Out of nowhere, the Chinese stock market took off, surging more than 3.0 per cent.
This brings the Shanghai Composite back above that 2,000 level.
It’s unclear what’s sparking the rally. But according to CNBC World, there’s some chatter that the Chinese government may be moving to stimulate the economy.
Earlier this evening, we learned that the HSBC China Services PMI slipped to 52.1 in November from 53.5 in October.
“Despite the moderating growth of services activities in November, services providers hired more workers and became more optimistic on future outlook,” wrote HSBC economist Hongbin Qu. “Services sectors’ performance is likely to get a lift from the recovering manufacturing growth, as the filtering-though of policy easing is likely to boost domestic demand in the coming months.”
Overall, the recent economic data out of China has reflected the budding green shoots of a an economy that’s accelerating again.
In a recent note to clients, Bank of America economist Ting Lu made an effort to explain why Chinese stocks had performed so poorly this year.

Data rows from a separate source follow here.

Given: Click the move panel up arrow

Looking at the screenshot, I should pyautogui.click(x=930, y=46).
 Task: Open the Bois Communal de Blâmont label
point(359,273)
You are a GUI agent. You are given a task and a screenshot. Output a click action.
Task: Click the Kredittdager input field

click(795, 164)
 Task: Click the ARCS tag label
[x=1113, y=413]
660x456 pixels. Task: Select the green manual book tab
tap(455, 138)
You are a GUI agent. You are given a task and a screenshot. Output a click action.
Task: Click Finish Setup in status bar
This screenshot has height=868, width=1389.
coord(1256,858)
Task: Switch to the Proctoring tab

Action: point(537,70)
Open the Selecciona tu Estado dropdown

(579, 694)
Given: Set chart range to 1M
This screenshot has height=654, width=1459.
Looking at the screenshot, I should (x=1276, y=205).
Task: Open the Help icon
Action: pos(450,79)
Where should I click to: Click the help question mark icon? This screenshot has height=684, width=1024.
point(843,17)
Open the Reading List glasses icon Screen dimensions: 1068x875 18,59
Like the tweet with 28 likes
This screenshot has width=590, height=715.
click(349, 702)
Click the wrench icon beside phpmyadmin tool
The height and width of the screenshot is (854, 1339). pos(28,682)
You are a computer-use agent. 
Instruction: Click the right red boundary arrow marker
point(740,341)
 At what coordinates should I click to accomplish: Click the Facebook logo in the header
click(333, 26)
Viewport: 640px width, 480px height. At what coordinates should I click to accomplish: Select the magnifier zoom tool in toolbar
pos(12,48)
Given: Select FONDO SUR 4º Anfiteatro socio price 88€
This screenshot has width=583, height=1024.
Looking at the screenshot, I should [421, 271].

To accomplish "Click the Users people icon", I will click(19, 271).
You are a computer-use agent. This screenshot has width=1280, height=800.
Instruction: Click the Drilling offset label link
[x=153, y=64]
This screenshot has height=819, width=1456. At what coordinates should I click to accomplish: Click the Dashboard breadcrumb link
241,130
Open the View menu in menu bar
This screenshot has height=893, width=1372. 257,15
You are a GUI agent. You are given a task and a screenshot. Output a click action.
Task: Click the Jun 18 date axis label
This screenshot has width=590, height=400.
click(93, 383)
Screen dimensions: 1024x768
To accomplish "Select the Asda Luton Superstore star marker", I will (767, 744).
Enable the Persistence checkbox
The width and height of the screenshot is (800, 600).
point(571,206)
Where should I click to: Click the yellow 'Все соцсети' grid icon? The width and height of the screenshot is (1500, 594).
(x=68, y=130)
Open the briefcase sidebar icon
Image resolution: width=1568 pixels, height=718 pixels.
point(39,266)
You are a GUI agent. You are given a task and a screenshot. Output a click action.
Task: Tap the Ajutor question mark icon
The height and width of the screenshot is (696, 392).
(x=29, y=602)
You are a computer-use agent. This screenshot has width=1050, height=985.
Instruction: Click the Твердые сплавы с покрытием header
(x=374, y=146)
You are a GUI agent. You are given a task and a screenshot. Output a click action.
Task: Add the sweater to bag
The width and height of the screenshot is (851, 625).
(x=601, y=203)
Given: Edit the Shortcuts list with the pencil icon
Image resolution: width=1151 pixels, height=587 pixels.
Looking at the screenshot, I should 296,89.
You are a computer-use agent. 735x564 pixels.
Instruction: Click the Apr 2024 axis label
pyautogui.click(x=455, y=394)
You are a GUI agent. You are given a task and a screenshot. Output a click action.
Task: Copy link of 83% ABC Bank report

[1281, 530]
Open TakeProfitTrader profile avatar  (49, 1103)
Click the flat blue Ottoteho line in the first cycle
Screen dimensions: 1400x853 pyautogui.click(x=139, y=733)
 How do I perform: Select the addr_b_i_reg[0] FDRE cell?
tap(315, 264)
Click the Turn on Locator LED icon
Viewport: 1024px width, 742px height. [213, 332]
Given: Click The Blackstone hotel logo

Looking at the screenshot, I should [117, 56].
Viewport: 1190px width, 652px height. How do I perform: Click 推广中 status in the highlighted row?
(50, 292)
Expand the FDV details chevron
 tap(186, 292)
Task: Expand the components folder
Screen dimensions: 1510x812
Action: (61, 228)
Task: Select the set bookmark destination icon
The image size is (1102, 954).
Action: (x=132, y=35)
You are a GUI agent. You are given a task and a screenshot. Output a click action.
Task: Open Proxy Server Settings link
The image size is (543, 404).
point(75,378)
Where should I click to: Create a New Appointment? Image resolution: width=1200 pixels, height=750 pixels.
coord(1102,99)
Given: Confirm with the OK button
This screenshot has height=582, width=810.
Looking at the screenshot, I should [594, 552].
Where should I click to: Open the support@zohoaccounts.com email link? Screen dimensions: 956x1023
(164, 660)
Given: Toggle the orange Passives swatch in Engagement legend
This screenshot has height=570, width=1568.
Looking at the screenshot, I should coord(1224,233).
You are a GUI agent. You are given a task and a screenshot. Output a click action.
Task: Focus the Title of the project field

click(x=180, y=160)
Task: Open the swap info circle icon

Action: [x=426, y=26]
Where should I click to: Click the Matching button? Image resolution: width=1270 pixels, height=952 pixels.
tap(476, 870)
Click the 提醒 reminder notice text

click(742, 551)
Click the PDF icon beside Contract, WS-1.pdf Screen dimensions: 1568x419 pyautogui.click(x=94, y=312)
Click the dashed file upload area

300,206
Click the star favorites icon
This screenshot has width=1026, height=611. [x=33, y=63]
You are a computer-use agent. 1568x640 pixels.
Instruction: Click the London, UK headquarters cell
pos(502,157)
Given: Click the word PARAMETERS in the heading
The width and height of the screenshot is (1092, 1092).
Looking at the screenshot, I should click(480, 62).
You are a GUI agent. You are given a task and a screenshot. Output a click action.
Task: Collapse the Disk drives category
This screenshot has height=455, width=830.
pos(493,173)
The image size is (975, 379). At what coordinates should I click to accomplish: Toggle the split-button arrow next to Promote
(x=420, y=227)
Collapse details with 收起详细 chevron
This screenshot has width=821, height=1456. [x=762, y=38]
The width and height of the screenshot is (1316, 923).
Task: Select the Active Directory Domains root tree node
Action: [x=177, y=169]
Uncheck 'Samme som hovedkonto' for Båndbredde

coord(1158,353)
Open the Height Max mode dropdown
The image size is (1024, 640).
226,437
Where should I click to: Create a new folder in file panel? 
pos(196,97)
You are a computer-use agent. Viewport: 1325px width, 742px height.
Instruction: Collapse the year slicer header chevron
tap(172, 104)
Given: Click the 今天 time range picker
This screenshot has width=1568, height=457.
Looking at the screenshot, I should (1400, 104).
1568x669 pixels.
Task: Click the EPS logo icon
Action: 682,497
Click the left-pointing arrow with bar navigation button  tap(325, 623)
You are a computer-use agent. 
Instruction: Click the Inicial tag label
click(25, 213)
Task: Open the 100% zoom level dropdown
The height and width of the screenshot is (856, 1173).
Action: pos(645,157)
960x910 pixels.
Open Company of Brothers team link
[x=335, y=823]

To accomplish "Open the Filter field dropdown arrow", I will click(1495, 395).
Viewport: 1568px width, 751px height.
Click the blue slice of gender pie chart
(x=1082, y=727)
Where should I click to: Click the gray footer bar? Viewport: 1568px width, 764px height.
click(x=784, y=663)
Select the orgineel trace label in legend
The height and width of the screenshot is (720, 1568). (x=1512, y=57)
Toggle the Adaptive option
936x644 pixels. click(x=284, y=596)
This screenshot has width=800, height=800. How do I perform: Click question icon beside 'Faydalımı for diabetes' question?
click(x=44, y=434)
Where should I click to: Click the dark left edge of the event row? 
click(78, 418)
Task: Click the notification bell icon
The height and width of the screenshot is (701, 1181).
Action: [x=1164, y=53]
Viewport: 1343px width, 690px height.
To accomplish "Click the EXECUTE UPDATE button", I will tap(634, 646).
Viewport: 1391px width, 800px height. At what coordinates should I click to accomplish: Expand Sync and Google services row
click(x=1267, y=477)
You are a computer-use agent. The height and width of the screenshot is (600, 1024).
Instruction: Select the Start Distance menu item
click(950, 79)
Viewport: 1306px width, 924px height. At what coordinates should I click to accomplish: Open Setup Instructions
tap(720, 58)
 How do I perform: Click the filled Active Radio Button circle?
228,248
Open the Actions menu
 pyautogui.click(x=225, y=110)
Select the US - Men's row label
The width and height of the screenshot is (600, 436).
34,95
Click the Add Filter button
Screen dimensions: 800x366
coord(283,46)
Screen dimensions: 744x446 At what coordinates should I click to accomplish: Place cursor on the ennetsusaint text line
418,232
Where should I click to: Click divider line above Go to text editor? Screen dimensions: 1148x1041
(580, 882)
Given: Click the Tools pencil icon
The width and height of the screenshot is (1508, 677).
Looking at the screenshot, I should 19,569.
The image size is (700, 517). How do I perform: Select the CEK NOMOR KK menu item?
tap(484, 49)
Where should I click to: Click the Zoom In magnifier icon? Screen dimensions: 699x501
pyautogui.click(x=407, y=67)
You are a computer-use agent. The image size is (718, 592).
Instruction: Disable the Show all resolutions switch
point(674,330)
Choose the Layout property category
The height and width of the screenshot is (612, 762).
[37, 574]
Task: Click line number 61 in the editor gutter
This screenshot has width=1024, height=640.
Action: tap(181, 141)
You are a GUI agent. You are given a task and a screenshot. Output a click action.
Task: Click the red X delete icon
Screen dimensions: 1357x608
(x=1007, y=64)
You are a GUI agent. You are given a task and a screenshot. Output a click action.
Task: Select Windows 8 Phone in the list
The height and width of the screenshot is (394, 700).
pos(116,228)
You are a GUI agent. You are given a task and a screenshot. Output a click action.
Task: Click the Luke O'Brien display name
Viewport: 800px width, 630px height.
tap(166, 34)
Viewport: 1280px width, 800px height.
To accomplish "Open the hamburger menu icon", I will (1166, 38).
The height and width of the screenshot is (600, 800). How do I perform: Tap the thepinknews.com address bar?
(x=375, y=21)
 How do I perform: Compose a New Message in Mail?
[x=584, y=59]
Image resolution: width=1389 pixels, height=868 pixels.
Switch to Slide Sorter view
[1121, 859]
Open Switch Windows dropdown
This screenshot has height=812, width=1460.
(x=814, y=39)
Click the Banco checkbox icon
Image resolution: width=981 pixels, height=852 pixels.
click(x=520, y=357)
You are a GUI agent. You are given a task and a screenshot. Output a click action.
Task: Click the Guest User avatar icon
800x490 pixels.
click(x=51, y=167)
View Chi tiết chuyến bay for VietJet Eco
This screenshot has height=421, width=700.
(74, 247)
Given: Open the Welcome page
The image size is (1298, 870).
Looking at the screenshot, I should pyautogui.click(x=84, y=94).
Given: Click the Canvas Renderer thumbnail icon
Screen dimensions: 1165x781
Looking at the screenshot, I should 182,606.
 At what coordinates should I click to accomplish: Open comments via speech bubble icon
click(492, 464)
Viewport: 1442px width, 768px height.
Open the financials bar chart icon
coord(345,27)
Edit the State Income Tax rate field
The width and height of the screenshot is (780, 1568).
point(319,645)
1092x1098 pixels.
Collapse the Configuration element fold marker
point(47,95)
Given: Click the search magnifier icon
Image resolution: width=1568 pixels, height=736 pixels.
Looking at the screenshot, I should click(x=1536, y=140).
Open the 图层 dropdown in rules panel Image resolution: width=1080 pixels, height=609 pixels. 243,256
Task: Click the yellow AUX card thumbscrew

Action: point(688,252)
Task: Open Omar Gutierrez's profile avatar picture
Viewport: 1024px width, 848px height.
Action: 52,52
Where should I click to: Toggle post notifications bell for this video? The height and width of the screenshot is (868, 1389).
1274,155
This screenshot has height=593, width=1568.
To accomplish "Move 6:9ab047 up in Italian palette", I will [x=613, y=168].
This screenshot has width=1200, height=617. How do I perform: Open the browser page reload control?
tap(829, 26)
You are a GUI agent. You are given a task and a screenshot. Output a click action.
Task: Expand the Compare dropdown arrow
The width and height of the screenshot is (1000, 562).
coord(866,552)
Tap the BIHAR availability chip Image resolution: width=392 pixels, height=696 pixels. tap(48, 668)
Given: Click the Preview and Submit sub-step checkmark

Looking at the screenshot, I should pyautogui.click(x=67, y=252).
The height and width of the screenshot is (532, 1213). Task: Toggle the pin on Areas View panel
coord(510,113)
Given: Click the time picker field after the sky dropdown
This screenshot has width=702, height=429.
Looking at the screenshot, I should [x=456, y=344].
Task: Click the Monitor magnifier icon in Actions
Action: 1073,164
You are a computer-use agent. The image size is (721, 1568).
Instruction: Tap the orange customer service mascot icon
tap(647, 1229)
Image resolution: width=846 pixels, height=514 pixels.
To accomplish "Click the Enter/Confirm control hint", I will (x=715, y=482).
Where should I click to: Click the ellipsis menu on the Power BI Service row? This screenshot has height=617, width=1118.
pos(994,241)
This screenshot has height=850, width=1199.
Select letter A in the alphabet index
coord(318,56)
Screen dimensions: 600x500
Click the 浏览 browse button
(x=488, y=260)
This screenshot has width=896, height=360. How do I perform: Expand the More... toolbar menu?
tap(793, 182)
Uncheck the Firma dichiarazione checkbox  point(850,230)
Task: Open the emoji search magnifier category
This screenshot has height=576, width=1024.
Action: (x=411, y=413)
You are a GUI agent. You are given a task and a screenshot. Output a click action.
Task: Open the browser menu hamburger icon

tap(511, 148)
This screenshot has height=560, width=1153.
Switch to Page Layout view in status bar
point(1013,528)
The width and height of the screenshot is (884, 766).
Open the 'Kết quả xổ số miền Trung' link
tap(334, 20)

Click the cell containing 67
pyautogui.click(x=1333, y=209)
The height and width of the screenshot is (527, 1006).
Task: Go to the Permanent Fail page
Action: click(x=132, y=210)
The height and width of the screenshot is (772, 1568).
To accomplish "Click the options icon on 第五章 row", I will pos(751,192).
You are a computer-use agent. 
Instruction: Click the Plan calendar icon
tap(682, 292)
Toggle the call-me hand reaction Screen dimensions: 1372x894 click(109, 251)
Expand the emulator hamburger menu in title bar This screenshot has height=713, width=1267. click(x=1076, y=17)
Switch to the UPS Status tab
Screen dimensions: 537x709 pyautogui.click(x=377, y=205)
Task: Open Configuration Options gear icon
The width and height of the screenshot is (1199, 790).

He wrote: “Very often the sentiment-driven A-share market is a barometer for Chinese investors’ mass psychology instead of the real economy.”
Perhaps that sentiment is finally turning.
Hong Kong’s Hang Seng index is up a solid 1.1 per cent. Elsewhere in Asia, markets are up modestly.
Japan’s Nikkei is up 0.1 per cent.
Korea’s Kospi is up 0.3 per cent.
Australia’s S&P/ASX is up 0.3 per cent.